● Supplied data:
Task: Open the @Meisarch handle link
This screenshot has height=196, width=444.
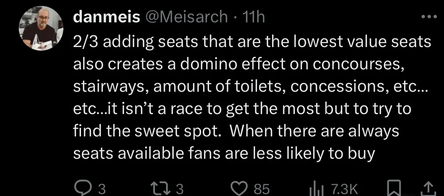Action: (186, 17)
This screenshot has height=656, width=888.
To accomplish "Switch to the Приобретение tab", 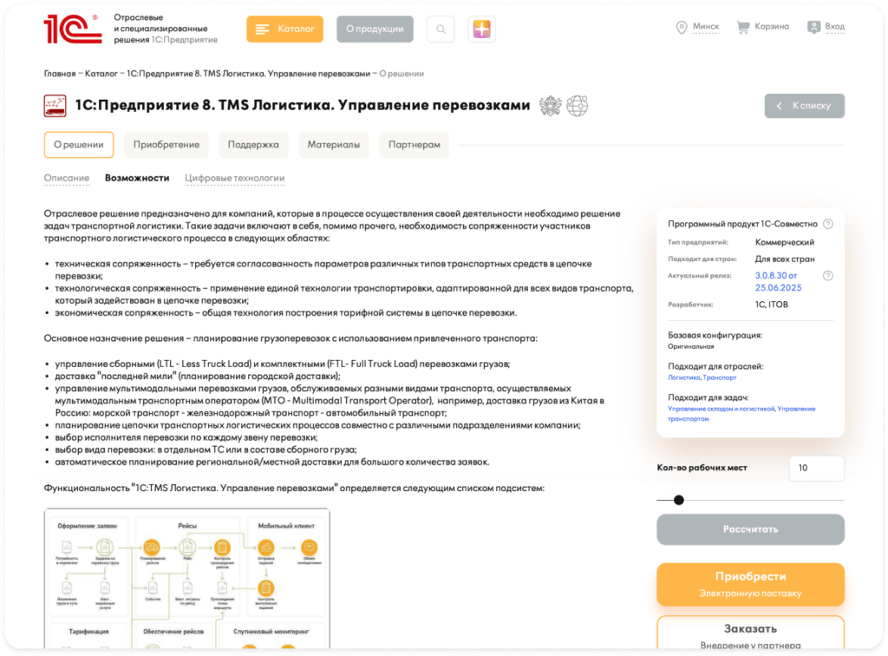I will click(x=166, y=144).
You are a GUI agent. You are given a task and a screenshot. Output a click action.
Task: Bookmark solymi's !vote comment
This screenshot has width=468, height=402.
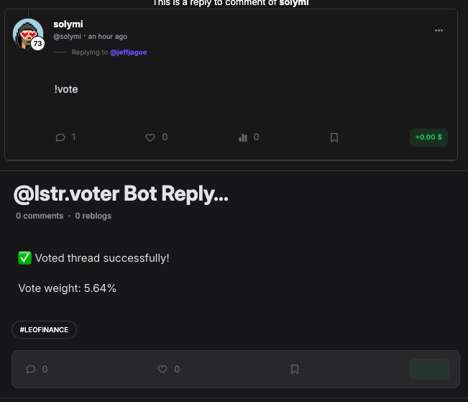[334, 137]
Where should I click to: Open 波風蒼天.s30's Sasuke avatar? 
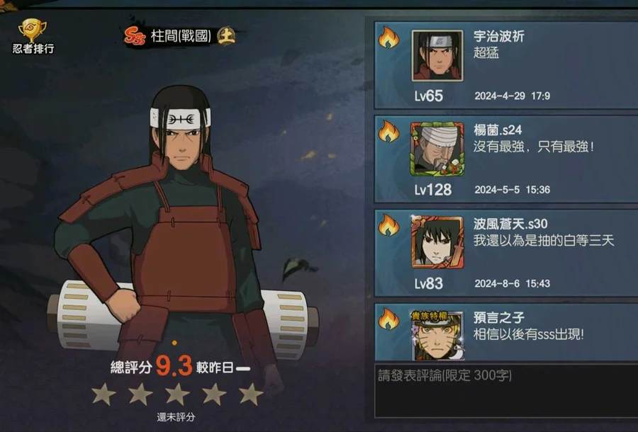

● What you need to do:
Return word for word the line bearing "This screenshot has width=468, height=402." and every later line of the entries, but none of the pictures.

● Reply to the exercise:
This screenshot has width=468, height=402.
[334, 137]
Where should I click to: Open 波風蒼天.s30's Sasuke avatar? 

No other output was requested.